The prognostic value of PET is more uncertain when FDG uptake is equivocal/indeterminate across all four IC, with a low PPV, although this observation is limited by a relatively low number of cases fitting this sub-group with a median number of 22 for all tumour and node cases although this group was as low as one in the HPV status and hypopharynx/larynx subgroup analysis. The ability to more accurately distinguish between benign post-treatment inflammation or residual disease remains of paramount clinical importance as each scenario would require significantly different patient management. In longitudinal PET studies assessing lymphoma, equivocal scans have proved to represent a good rather than bad prognosis29. In the meantime, as advocated by the IC such as NI-RADS, indeterminate cases may be best followed up non-invasively with imaging in the form of a contrast-enhanced CT or PET17. One option is to perform a second interval PET-CT response assessment.

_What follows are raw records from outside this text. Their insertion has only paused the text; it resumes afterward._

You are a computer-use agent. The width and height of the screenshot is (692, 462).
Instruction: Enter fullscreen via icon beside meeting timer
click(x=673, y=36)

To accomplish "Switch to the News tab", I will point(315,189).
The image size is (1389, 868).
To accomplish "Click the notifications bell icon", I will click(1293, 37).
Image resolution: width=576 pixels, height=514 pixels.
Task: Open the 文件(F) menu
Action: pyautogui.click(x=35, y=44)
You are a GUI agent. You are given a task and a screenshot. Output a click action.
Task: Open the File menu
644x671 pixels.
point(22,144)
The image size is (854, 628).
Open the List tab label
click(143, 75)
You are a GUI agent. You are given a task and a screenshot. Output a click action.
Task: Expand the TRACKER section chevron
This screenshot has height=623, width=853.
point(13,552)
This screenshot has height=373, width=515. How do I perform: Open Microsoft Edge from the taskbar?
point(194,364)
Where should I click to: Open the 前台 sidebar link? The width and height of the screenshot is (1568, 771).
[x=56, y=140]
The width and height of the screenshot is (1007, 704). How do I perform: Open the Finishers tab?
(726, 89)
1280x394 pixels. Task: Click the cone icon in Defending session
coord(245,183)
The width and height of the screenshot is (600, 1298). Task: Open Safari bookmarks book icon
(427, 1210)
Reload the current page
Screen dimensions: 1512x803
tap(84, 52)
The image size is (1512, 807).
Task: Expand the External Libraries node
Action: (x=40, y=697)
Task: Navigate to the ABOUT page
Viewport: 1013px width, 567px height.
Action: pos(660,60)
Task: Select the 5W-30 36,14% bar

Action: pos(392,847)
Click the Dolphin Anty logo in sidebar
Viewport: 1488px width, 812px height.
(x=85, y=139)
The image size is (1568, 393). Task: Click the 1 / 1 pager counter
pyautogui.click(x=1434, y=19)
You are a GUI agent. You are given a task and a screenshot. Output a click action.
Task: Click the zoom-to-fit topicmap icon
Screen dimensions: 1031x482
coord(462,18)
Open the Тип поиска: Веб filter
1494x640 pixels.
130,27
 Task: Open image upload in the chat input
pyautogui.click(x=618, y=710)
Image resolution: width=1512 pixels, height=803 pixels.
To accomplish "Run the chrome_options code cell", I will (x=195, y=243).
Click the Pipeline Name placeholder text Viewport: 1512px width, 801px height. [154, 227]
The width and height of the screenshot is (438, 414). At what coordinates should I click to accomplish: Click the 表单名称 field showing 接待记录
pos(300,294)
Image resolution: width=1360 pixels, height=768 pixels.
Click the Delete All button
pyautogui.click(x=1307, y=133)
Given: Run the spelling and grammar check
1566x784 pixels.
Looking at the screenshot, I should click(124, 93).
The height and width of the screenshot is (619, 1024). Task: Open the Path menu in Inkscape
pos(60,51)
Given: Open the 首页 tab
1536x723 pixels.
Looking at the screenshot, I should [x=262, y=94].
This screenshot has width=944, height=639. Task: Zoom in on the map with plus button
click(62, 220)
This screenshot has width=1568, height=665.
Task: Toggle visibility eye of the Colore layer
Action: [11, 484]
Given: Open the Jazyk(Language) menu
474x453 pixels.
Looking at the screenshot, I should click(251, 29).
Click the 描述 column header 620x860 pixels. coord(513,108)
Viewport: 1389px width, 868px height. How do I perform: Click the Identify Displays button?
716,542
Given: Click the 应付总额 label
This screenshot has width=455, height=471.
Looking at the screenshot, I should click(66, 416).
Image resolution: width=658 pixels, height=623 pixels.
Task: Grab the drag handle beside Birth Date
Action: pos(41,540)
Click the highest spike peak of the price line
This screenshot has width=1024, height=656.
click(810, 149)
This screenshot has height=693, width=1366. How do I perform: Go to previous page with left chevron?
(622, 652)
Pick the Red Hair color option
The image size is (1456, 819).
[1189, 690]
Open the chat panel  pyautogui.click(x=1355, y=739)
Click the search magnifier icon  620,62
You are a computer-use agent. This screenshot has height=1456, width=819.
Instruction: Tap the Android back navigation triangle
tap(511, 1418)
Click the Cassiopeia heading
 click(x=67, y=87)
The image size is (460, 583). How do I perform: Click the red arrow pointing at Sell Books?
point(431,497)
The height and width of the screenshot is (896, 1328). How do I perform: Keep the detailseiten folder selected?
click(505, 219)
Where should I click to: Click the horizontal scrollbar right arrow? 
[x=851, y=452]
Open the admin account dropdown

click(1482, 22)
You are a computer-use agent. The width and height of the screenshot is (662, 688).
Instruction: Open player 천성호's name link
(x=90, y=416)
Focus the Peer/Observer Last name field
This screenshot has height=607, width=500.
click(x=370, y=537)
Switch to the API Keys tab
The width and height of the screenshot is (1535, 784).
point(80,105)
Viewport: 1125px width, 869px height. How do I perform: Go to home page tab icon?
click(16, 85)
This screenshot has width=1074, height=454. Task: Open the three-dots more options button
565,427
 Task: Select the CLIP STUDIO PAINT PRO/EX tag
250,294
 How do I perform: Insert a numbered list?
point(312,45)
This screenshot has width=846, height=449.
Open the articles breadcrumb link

Porceddu et al. recommend a further repeat PET-CT 4–6 weeks later (16 weeks post treatment) if the first one shows indeterminate response, with no subsequent cases of nodal failure12. Similarly a recent publication from our group highlighted that a second-look PET-CT 13 weeks median duration from the first response assessment PET-CT (median 30 weeks post treatment) found the majority of incomplete response cases convert to a complete metabolic response30. Follow-up imaging at an earlier time point results in a higher number of false positive results31. This warrants future evaluation in a larger prospective cohort.

Inter-observer agreement of IC was not assessed in this study mainly because previous work has shown these IC to be highly reproducible14,16. Limitations include the retrospective study design, heterogenous patient cohort with different sites of HNSCC and the slight difference in treatment with the majority having CRT but a small group having radiotherapy only.

Emerging studies exploring the utility of radiomic features extracted from head and neck cancers highlight the potential for more accurate prediction of disease progression using novel imaging signatures which could be augmented by artificial intelligence techniques32,33,34. Although there is no current clinical implementation of a radiomic-based decision-support system in this clinical scenario, in the future this may emerge and could result in better patient stratification and personalization of treatment34. Some challenges remain ahead of this including a need for greater data transparency, multi-centre collaborations for cross-validation and to confirm reproducibility of radiomic analysis methods34.

Conclusion

Assessment with FDG PET-CT post-treatment in HNSCC is accurate for prediction of complete response or disease progression. All four analysed IC have similar diagnostic performance characteristics however Porceddu and Deauville provide the best trade off minimising indeterminate scores whilst maintaining a high NPV.